When the aim is to reach a compromise between model interpretation (i.e. parsimonious model) and prediction performance, many approaches have been proposed in the literature.

Genuer et al. proposed VSURF, a variable selection approach based on random forests (Genuer et al., 2010). Other nonlinear methods also performing variable selection such as support vector machines (Zhang et al., 2016) or boosting (Xu et al., 2014) were also widely discussed in the literature. However, since we position ourselves in a high dimension low sample size (HDLSS) framework, such complex models would tend to overfit our data while linear models proved to be more generalizable (Boucher et al., 2015).
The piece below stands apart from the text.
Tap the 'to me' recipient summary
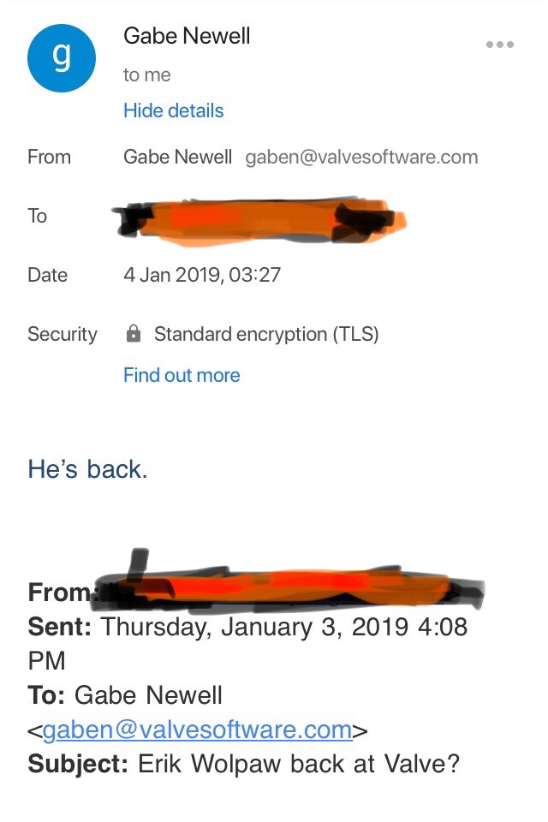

For instance, penalized linear regression methods allow for variable selection by penalizing the size of the estimated parameters. Particularly, the lasso method (Tibshirani, 1994) shrinks the regression coefficients towards zero and estimates some of them to exactly zero. However, in some situations, when the predictors are highly correlated for example, the lasso fails to select the most relevant ones. A generalized version of the lasso, known as elastic net (Zou and Hastie, 2005), tackles this issue by giving highly correlated predictors similar regression coefficients, up to a change of signs if negatively correlated. Alternatively, one can also handle high correlations among predictors by incorporating dimension reduction in penalized regression methods. Particularly, sparse partial least squares (sPLS) (Chun and Keleş, 2010; Lê Cao et al., 2008) seeks sparse latent components (i.e. linear combinations of the original predictors) that are highly correlated with the outcome and have a high variance (Hastie et al., 2009). These kind of approaches have been successfully applied in many domains (Bastien et al., 2015; Lê Cao et al., 2009).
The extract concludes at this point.